Cette semaine : The Father, un drame (1 h 37) de Florian Zeller avec Anthony Hopkins, Olivia Colman, Imogen Poots, Mark Gatiss…
Accueillir un film dont la sortie, forcément repoussée, se voit précédée d’éloges unanimes, est une tâche qui n’a pas été rendue moins ardue par la crise sanitaire, en particulier au vu des choix de distribution et d’exploitation par défaut qui se font voir sur le grand écran depuis la réouverture des salles. Dans ce contexte, The Father a été présenté plus tôt cette semaine lors d’un événement estampillé LuxFilmLab (piloté par le LuxFilmFest), quelques semaines après les annonces des nominations aux Bafta et aux Oscars, et dans lesquelles le film fait partie des grands favoris avec six nominations pour chacune des deux cérémonies (dont à chaque fois celle du meilleur film). Sans compter que la pièce de théâtre de Florian Zeller, Le Père, qui sert de base au film, est elle-même reconnue comme l’une des meilleures pièces de la décennie précédente, avec trois Molière en 2014 et des distinctions partout où elle est jouée, y compris à Broadway, où Frank Langella a décroché un Tony Award pour son interprétation du rôle-titre en 2016.

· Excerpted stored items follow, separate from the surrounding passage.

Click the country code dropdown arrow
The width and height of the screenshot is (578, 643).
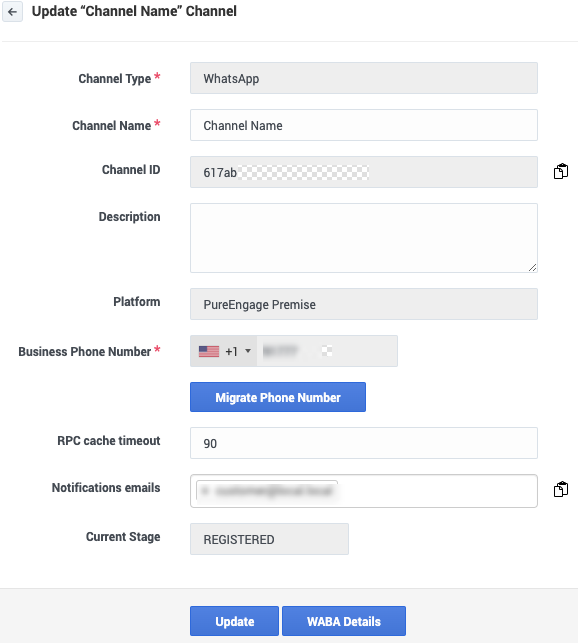pyautogui.click(x=248, y=351)
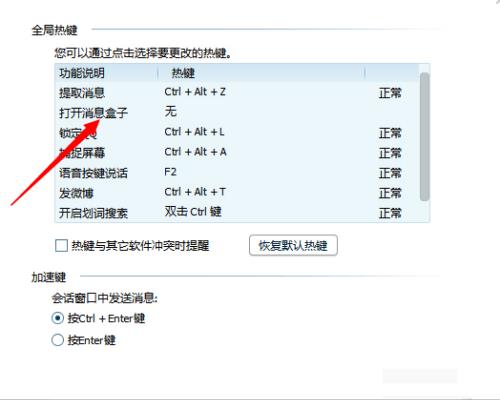Click the Ctrl + Alt + L hotkey cell
The image size is (500, 400).
pyautogui.click(x=194, y=132)
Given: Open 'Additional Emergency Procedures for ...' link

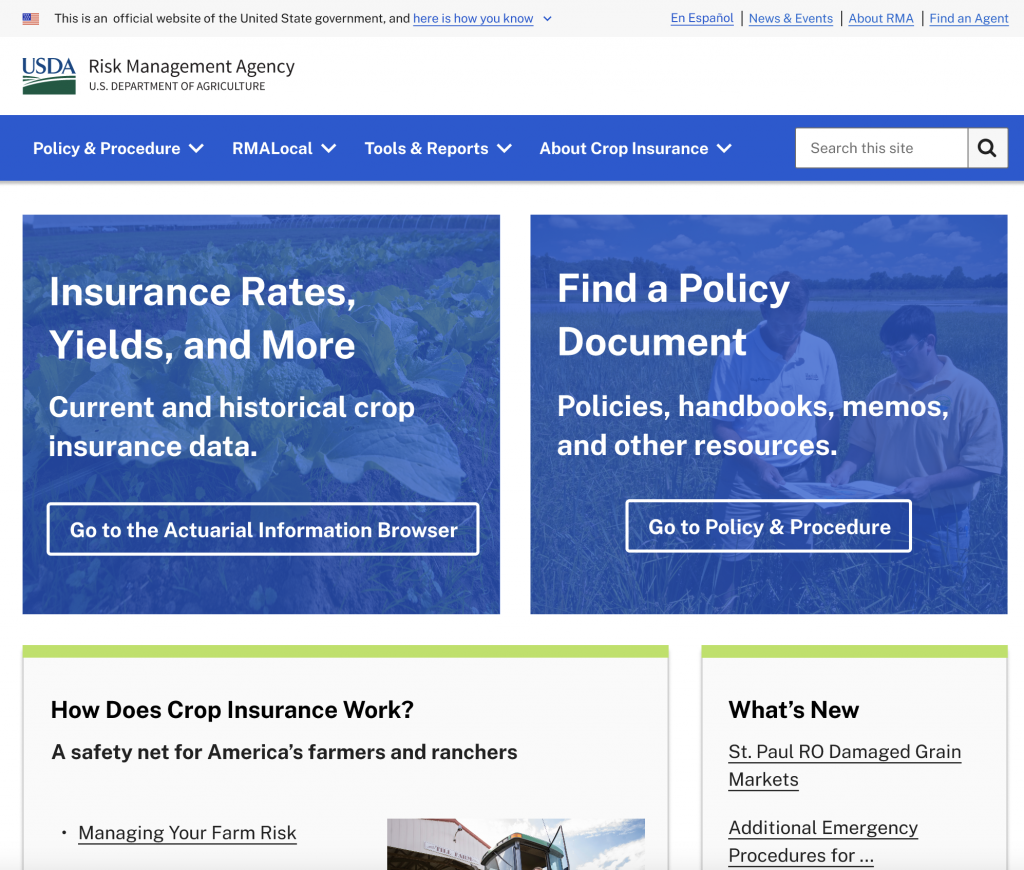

C’est dans la langue de Shakespeare que l’écrivain et dramaturge français Florian Zeller fait ses débuts au cinéma avec l’adaptation de sa propre pièce, traduite et coadaptée pour l’écran par Christopher Hampton. Devant la caméra, Anthony Hopkins se perd et perd le spectateur dans sa propre démence, ajoutant à sa longue et prestigieuse carrière un nouveau rôle pour lequel il semble être né : celui de l’homonyme Anthony, 83 ans, qui vit seul dans son appartement londonien, refusant systématiquement la présence des aides-soignantes qui s’occupent de lui, les accusant de voler ses affaires. Sa fille, Anne (Olivia Colman), divorcée depuis cinq ans, lui annonce qu’elle part vivre à Paris et qu’une nouvelle aide viendra prendre soin de lui. Mais Anthony rencontre un homme assis dans son salon, qui lui affirme qu’il est le mari de sa fille depuis dix ans, et qu’il n’a jamais été question d’aller vivre en France…
Le film joue avec la santé mentale du spectateur pour décrire celle du protagoniste
Dans cette quête du sens et de la réalité, chaque séquence du premier acte de The Father se pose comme une nouvelle porte d’entrée au labyrinthe de l’esprit de son protagoniste, toutes enveloppées d’un sentiment de mystère rehaussé par la présence d’acteurs différents pour un même rôle. Ce qui prend tantôt les airs du thriller psychologique évolue dans la direction du drame sombre; le film se refuse à tout confort, y compris à l’intérieur même de son concept fondamental, celui de jouer avec la santé mentale du spectateur pour décrire celle du protagoniste. La diversité des tons est stupéfiante : on peut passer en un instant du frisson au rire, sans que jamais la teneur tragique ne s’efface. Florian Zeller ose même braver l’interdit avec de rares éruptions d’émotion accablante. Des instants qui, bien loin d’aller dans le sens d’une compassion conformiste et surfaite, enfoncent encore plus le spectateur dans sa position incommode.
Ce qui achève de faire de The Father un coup de maître est la maîtrise folle du dispositif cinématographique de la part du réalisateur pour ce premier film. Le rythme lent de cette heure et demie est entièrement fabriqué sur des contradictions, empilées comme les pièces d’un puzzle qu’il convient à celui qui regarde le film d’assembler. La chronologie est éclatée, répondant à cette réalité fabriquée dont Anthony est prisonnier. Le décor unique, ce spacieux et bel appartement londonien, n’est jamais tout à fait le même d’une séquence à l’autre, le changement s’opérant dans des détails pratiquement invisibles à l’œil nu, mais qui suffit pourtant à obtenir le sentiment d’étrangeté recherché.
Alors donc, les éloges intarissables sur The Father sont justifiés et amplement mérités. Ce rôle dans lequel se sont illustrés, au théâtre, de nombreux acteurs, Anthony Hopkins le fait définitivement sien : il sait être tendre, colérique, exécrable ou complètement désemparé, le tout avec une souplesse qui fait froid dans le dos. Dans une séquence bluffante, Anthony rencontre sa nouvelle aide-soignante, Laura (Imogen Poots), et l’acteur est tout cela à la fois, dans un jeu de manipulation démoniaque. Face à Hopkins, Olivia Colman est une magnifique présence chaleureuse sans cesse refroidie par la maladie de son père, qui prend toujours l’avantage sur elle. Une nouvelle série de cinq projections aura lieu mercredi prochain à l’Utopia : allez-y.